Litigation over California and other states' ability to set their own, stricter vehicle emissions standards has gotten underway. While the federal government argues states are preempted by federal fuel economy rules, clean energy advocates say courts and Congress have already come down on the side of the stricter standards.
States and conservation organizations on June 26 filed briefs with the U.S. Court of Appeals for the District of Columbia Circuit defending California and other states' right to set their own vehicle emissions standards and mandate greater availability of electric vehicles.
The U.S. Environmental Protection Agency (EPA) last year revoked waivers authorizing California to set stricter emission standards. In a first round of briefs filed with the court, defenders of state-set rules argue California has been setting emission standards for new motor vehicles since 1959, and "Congress has repeatedly and unequivocally affirmed [the state's] authority to do so."
Litigation over California vehicle emission standards involves a complicated series of cases and statutes, but advocates say all of these questions have been answered before.
"We've seen this movie and we know how it ends," David Doniger, senior strategic director of Natural Resources Defense Council's (NRDC) climate and clean energy program, told Utility Dive.
Initial briefs were filed last week in a case challenging the first phase of the Trump administration's Safer Affordable Fuel-Efficient (SAFE) Vehicles rule, which revoked states' authority to issue their own fuel efficiency rules. A second case regarding SAFE 2, which weakened federal vehicle emissions standards, is just getting underway and no briefing schedule has been set.
Advocates for California's more stringent standards say the law clearly gives the state authority to set its own rules.
Section 209 of the Clean Air Act gives California the authority to set its own emission standards for new motor vehicles, and in 1977 lawmakers expanded the authority through Section 177 to allow other states to adopt California's stricter standards instead of following federal rules.
"Congress has repeatedly and unequivocally affirmed California's authority to do so, concluding that both the State and the Nation benefit from California's expertise in this field and its service as a laboratory for regulatory and technological innovation," groups and states told the court in their brief last week.
Those groups include the Union of Concerned Scientists, Conservation Law Foundation, NRDC, Environmental Defense Fund, Public Citizen and Sierra Club. States opposing the federal government in the lawsuit include California, Colorado, Delaware, Hawaii, New York, Vermont, Rhode Island, Washington and others.
“EPA does not comment on pending litigation," an agency spokesperson told Utility Dive.
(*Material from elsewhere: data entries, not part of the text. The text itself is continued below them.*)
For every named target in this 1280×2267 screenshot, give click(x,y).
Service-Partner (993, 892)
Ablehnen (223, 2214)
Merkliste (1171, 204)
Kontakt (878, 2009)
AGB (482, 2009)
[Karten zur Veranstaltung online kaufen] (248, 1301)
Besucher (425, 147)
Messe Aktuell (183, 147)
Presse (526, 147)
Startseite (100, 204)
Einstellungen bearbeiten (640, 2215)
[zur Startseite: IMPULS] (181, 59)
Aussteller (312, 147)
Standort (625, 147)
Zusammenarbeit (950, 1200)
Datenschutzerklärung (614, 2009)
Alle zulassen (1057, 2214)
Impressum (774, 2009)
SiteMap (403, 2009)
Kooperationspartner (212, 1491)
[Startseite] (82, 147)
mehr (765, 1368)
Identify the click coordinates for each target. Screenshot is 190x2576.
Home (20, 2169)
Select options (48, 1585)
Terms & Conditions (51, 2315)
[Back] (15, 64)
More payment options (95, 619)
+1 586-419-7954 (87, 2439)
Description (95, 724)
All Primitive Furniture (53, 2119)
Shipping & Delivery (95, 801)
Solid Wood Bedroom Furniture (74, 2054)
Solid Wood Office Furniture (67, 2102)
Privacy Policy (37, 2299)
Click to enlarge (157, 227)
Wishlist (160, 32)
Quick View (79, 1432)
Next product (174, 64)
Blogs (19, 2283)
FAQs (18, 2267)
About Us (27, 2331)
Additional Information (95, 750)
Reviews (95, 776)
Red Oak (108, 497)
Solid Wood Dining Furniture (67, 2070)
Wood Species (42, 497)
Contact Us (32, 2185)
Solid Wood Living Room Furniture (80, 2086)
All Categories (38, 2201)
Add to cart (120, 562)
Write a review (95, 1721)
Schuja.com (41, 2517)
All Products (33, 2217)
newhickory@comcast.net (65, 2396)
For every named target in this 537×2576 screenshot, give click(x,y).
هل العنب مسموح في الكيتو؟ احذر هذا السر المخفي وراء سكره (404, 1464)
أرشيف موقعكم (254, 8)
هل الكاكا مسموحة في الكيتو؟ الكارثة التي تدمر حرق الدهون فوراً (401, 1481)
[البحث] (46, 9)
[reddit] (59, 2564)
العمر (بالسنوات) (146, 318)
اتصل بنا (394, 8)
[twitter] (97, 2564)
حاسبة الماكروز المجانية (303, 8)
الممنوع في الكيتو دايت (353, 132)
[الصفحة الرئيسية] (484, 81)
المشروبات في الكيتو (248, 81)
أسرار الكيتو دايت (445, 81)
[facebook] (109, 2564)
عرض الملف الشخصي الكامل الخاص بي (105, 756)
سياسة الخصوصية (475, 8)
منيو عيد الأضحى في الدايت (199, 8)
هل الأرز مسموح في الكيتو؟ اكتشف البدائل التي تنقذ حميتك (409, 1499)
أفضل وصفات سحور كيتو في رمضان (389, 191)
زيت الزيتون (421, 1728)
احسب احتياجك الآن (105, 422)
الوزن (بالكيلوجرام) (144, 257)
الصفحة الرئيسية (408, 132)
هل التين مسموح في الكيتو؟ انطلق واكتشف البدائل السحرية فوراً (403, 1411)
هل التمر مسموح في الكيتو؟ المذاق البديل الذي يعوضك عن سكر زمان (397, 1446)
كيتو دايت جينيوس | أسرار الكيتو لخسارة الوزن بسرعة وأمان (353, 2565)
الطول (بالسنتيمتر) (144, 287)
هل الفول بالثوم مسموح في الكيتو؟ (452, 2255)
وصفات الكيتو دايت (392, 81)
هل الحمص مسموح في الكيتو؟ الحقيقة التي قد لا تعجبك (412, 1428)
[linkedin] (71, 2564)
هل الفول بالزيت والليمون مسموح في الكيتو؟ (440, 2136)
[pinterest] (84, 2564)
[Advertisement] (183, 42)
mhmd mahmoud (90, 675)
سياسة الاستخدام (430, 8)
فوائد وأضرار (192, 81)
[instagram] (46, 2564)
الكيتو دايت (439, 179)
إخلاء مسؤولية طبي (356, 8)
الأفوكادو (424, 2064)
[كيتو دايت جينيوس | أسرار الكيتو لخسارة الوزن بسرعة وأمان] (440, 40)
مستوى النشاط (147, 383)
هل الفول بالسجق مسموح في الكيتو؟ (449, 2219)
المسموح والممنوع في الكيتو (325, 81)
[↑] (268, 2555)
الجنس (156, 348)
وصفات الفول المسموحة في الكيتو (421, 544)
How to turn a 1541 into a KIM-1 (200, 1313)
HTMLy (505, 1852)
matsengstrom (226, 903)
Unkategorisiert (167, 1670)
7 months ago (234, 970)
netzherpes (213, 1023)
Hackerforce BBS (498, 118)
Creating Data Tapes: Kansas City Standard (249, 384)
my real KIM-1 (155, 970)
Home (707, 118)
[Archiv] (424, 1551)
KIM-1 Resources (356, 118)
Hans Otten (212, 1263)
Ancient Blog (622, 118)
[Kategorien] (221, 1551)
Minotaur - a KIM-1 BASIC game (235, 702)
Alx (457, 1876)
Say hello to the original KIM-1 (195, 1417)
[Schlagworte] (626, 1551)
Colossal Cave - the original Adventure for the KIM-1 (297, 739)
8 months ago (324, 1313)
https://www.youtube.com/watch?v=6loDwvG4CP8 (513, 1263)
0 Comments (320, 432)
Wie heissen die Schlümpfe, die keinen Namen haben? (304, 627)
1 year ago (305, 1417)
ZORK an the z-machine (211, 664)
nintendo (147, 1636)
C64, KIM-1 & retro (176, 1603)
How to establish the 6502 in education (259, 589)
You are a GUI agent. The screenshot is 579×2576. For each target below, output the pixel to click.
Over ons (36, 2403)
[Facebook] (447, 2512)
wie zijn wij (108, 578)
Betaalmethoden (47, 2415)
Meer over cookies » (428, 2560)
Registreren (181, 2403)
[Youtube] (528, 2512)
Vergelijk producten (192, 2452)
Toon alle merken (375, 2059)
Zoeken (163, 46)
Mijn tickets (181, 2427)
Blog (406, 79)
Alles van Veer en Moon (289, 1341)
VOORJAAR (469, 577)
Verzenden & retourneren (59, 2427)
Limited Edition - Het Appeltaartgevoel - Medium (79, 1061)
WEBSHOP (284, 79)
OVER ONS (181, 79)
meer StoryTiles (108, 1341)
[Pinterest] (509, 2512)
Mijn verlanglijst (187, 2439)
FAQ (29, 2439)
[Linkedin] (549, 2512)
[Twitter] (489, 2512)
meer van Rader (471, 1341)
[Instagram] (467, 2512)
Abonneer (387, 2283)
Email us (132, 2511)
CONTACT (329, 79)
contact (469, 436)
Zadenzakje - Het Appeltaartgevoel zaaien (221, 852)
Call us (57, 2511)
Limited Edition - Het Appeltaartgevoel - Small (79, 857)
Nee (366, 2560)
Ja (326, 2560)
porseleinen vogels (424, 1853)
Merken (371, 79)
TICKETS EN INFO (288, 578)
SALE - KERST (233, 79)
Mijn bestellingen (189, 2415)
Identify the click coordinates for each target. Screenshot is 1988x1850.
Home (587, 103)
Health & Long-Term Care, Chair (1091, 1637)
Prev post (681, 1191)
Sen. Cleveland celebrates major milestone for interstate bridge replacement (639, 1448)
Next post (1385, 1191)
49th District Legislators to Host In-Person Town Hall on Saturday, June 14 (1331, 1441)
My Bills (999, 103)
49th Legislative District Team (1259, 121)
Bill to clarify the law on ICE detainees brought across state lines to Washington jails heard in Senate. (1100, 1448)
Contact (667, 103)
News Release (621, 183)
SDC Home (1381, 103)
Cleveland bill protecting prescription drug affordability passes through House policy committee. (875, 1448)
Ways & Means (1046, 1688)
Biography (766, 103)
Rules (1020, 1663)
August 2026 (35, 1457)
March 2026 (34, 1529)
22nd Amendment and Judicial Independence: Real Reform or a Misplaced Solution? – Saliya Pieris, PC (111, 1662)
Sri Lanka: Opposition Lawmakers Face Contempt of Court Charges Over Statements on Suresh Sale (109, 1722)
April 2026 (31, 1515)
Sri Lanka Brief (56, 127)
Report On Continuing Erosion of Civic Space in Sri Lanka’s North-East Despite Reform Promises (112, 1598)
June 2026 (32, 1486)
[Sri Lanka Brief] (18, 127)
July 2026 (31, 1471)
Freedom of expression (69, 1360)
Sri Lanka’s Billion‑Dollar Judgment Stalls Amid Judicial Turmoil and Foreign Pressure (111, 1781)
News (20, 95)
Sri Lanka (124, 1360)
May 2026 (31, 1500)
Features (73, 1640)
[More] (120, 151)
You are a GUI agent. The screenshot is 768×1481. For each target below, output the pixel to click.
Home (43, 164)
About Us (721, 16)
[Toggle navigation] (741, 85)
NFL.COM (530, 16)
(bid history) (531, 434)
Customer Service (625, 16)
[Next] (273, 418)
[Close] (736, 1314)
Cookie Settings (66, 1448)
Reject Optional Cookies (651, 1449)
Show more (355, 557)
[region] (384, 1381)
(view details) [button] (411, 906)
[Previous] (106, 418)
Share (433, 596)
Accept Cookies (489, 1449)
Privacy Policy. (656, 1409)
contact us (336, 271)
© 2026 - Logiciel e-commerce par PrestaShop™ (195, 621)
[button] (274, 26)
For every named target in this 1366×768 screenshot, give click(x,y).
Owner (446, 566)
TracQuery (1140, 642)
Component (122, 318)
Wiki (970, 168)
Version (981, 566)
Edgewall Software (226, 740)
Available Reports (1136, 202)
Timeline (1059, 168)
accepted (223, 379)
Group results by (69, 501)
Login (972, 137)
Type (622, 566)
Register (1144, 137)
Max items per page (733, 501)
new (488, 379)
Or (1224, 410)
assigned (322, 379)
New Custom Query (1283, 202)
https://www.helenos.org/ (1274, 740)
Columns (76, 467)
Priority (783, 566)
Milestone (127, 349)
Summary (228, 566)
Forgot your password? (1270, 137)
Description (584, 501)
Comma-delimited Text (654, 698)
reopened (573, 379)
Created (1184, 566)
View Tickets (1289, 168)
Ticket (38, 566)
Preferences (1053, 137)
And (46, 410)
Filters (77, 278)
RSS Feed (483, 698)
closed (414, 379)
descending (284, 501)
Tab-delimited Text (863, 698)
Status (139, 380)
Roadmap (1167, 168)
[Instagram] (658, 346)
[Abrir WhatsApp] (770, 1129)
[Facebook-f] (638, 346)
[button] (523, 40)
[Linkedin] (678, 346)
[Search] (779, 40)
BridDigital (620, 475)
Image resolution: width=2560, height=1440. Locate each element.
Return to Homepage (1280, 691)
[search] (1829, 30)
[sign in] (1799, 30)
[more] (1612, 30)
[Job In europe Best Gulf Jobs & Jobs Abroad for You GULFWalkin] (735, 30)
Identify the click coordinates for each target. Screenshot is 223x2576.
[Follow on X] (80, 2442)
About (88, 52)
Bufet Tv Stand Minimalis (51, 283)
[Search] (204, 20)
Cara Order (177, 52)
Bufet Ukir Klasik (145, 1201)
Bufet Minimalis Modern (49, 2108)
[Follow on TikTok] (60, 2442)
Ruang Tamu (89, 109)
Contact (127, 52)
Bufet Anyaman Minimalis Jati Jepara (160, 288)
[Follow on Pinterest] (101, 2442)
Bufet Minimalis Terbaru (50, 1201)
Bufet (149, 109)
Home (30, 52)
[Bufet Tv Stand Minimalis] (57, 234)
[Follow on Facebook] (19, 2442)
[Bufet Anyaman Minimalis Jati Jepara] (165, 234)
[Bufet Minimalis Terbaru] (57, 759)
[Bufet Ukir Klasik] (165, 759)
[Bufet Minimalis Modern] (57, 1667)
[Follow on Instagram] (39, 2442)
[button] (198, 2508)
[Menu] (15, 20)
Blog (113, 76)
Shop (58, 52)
More than a dozen states have now adopted California's rules, and more are in the process or are considering adopting them. Most recently, the Nevada Division of Environmental Protection announced it would launch a rulemaking process to consider adopting the standards and require automakers to sell greater numbers of electric vehicles (EV) within the state.
The groups supporting California's standards argue section 209 of the Clean Air Act requires EPA to grant a waiver to California with only a few exceptions, and say the agency has granted dozens of waivers since the 1970s.
According to Doniger, the National Highway Traffic Safety Administration (NHTSA) also recently issued a rule asserting the Energy Policy and Conservation Act of 1975 (EPCA) preempts state emission rules that affect fuel economy and used it to revoke the California waivers. "We’re attacking both actions," he said.
The groups also point to a 2007 U.S. Supreme Court determination “that EPA has the statutory authority to regulate the emission of such gases from new motor vehicles." They say the decision, and a pair of lower court decisions issued that same year, means the EPA's authority, and the waivers it grants California, supersedes NHTSA's authority under the EPCA.
Federal courts in 2007 also rejected lawsuits brought by automakers that claimed federal fuel economy standards trumped California's stricter requirements.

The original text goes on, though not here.